→ Extracted text:
##############################
One of my personal philosophies is that we should start looking beyond C to reason and think about ABI details that include features that are not accessible in C. And unwinding is one component of that ABI. In practice, there are 4 ABIs for unwinding: Itanium, ARM EH (which is essentially Itanium with the formats changed, IIRC), setjmp/longjmp, and Windows SEH. I understand the Itanium ABI the best, so I’ll talk in terms of that, but I think the concepts involved are broadly similar.

From the perspective of the ABI, unwinding defines an exception that’s being thrown during the unwind. This exception has a code that identifies whose exception it is, and how to free it if it’s not your exception. This means we can distinguish between Rust exceptions and foreign exceptions, and we can define UB based on the two kinds. In addition, we also have the issue of the caller and the callee source languages as an orthogonal axis for decision making, so we have the following matrix to fill out: Caller source = {Rust, FFI} × Callee source = {Rust, FFI} × Exception source {Rust, FFI}. We also have to worry about the semantics of core::intrinsics::try, but here we just have to worry about the exception kind.
##############################
→ Data rows:
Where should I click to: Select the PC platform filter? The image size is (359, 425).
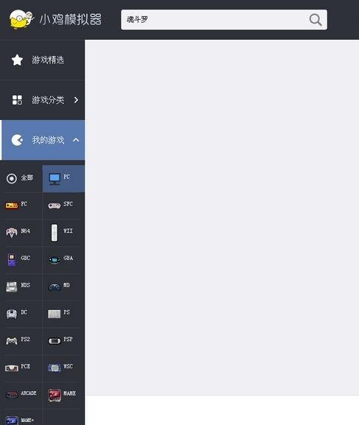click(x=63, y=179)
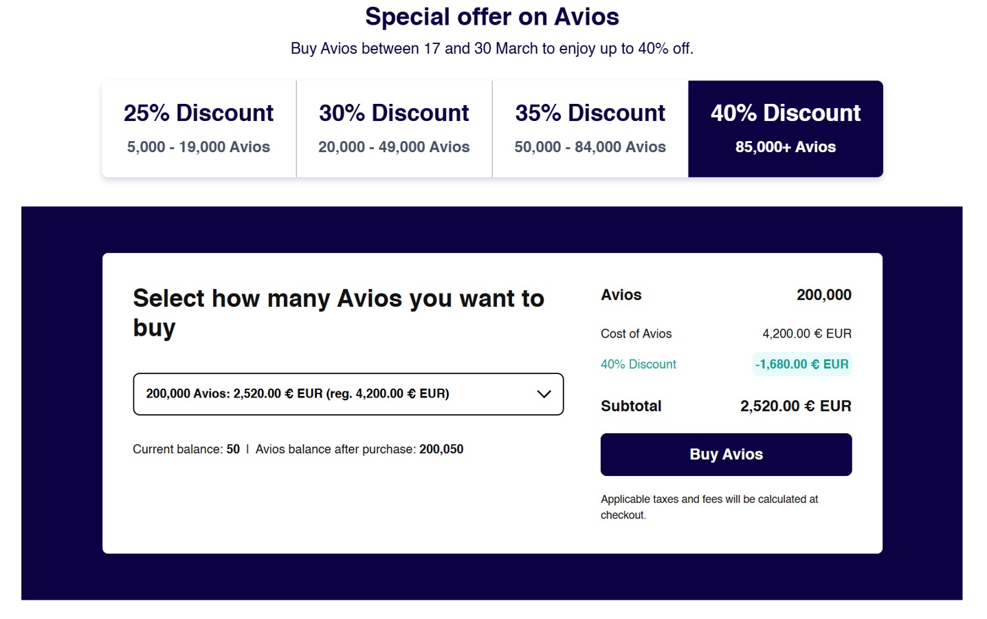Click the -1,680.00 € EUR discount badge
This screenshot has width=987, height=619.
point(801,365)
##############################
→ Work instructions:
Retype the unwinding ABI text word for word, from start to finish.

→ Solution below:
One of my personal philosophies is that we should start looking beyond C to reason and think about ABI details that include features that are not accessible in C. And unwinding is one component of that ABI. In practice, there are 4 ABIs for unwinding: Itanium, ARM EH (which is essentially Itanium with the formats changed, IIRC), setjmp/longjmp, and Windows SEH. I understand the Itanium ABI the best, so I’ll talk in terms of that, but I think the concepts involved are broadly similar.

From the perspective of the ABI, unwinding defines an exception that’s being thrown during the unwind. This exception has a code that identifies whose exception it is, and how to free it if it’s not your exception. This means we can distinguish between Rust exceptions and foreign exceptions, and we can define UB based on the two kinds. In addition, we also have the issue of the caller and the callee source languages as an orthogonal axis for decision making, so we have the following matrix to fill out: Caller source = {Rust, FFI} × Callee source = {Rust, FFI} × Exception source {Rust, FFI}. We also have to worry about the semantics of core::intrinsics::try, but here we just have to worry about the exception kind.